Some believed it was: they argued all that was changed was the format of the project file and the drama associated with it was excessive. They also pointed out that all the goodness of
project.json
would be ported to the familiar yet different *.csproj
. I call this group the loyalists:@palantirza @terrajobst @tourismgeek @aliostad I'm amazed that you picked a technology based on the format of the project file.— Isaac Abraham (@isaac_abraham) May 12, 2016
On the other hand, some were upset by the return of the
msbuild
to the story of .NET development. This portion of the community were arguing that +15-year-old msbuild
does not have a place in the modern development. They have been celebrating death of this technology not knowing it was never really dead - I call them msbuild-antagnoists. The first group (loyalists), on the other hand, were flagging that the msbuild would be improved and the experience would be modernised.That PR replacing MSBuild with Make doesn’t seem so foolish now does it?— Colin Scott (@AbstractCode) May 11, 2016
Now there were another group of people were frustrated that this decision had been made despite the community feedback and solely based on the feedback of “some customers” behind the closed doors. I call them OSS-apologetics and their main issue was the seemingly lack of weight of the community feedback when it comes to the internal decisions that Microsoft takes as a commercial enterprise - especially in the light of the fact that
project.json
was announced almost 2 years ago and it was very late to change it.@terrajobst @tourismgeek @isaac_abraham @aliostad And there it is: yeah, it's not REALLY OSS, and the community doesn't matter.— Palantir (@palantirza) May 12, 2016
Now there were yet another group that had invested time and effort (==money?) in building projects and tooling (some of which commercial) and they felt that the rug has been pulled from underneath them and all those hours gone to waste - for the lack of a better phrase I call them loss-bearers. And they were even more upset to see that their loss was accounted as a learning process:
Obviously there is not a great answer for them but it is usually said that it is a very minor part of the whole community who have been living on the bleeding edge and knew it could be coming any minute, as mentioned on the stand-up:I always tell developers not to worry when their code gets thrown away. Learning is the most important thing.— David Fowler (@davidfowl) May 11, 2016
Where do I stand?
++++++++++
:: THINGS TO DO ::
1. Answer from the passage on the project.json debate:
(a) What name does the author give the group who argued that only the project file format had changed?
(b) According to the passage, how long ago had project.json been announced?
(c) What label does the author use for those who had invested time and effort in building projects and tooling?
2. Please continue the passage on the project.json debate from its final line, "Where do I stand?"
The records are separate material, unrelated to the passage on the project.json debate.
++++++++++
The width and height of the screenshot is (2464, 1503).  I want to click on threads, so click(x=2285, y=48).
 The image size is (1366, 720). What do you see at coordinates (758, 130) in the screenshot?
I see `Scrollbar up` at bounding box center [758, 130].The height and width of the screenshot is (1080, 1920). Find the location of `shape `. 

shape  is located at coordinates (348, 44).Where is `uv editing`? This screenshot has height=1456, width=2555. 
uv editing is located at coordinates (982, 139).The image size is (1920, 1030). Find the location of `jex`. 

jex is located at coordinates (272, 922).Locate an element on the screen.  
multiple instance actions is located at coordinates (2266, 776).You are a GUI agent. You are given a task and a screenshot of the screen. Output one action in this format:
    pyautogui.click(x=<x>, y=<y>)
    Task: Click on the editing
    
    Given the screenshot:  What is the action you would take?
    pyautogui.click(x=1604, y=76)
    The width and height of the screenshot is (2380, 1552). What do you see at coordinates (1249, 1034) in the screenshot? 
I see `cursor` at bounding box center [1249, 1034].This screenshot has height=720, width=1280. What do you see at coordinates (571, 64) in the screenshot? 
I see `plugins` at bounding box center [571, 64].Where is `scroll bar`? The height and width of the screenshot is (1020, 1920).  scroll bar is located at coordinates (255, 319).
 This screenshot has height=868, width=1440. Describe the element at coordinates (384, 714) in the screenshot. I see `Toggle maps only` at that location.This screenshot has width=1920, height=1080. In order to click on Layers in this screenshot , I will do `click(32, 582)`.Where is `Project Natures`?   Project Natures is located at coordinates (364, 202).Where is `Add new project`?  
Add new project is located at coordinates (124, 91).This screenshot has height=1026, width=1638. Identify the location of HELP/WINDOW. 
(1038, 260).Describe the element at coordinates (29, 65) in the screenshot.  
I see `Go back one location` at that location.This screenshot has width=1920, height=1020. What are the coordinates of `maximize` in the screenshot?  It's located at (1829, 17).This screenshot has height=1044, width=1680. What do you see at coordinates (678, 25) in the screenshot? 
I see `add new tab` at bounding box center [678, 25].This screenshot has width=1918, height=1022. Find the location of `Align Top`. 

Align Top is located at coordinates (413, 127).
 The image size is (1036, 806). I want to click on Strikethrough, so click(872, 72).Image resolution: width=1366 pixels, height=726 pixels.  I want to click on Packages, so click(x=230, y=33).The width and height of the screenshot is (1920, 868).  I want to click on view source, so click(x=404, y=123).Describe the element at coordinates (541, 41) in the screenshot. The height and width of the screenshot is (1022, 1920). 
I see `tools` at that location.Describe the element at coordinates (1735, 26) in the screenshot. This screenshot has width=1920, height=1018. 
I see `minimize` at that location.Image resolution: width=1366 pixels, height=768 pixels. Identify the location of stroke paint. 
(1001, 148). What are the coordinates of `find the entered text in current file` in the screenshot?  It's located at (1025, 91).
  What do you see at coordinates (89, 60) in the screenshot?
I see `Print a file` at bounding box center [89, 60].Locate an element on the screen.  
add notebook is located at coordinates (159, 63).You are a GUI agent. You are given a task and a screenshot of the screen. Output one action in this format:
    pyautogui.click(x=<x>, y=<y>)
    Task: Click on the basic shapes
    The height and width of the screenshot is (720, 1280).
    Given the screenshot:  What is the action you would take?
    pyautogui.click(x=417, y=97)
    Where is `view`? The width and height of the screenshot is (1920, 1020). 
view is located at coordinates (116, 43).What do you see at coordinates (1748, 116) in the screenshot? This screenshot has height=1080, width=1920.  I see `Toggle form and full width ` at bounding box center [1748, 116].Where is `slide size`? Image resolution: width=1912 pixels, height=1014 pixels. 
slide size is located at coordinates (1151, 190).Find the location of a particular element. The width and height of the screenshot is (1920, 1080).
++++++++++
:: RESULTS ::
1.
(a) The loyalists
(b) Almost 2 years ago
(c) Loss-bearers

2.
I stand somewhere in between. Cannot quite agree with the loyalists since it is not just the question of format. On the other hand, I do not bear any losses since I had decided long time ago that I will skip the betas and pick it up when the train of changes slows down - something not yet in sight.But I do not think any of the above captures the essence of what has been happening recently. I am on the belief that this decision along with the previous disrupting ones have been important and shrewd business decisions to save the day and contain losses for Mircosoft as a commercial platform - and no one can blame Microsoft for doing that.
I had warned times and times again that the huge amount of change in the API and tooling and no easy migration path will result in dividing the community into a niche progressive #DotNetCore minority and the mainstream commercial majority who would stay on .NET Fx and need years (not months) to move on to #DotNetCore - if at all. And this potentially will create a Python-vs-3-like divide in the community.
@jeremydmiller @Cranialstrain @demisbellot fragmentation (some staying with 4.5 for long time) and then demise of .Net as we know it.— Ali Kheyrollahi (@aliostad) July 27, 2015
The cross from the old .NET to the new #DotNetCore (seemingly similar on the surface yet wildly different at heart) would not be dissimilar to the cross between VB6 to .NET. And what makes it worse is that unlike then, there are many viable alternatives OSS stacks (back then there was only Java and C/C++). This could have meant that the mainstream majority might in fact decide to try an altogether different platform.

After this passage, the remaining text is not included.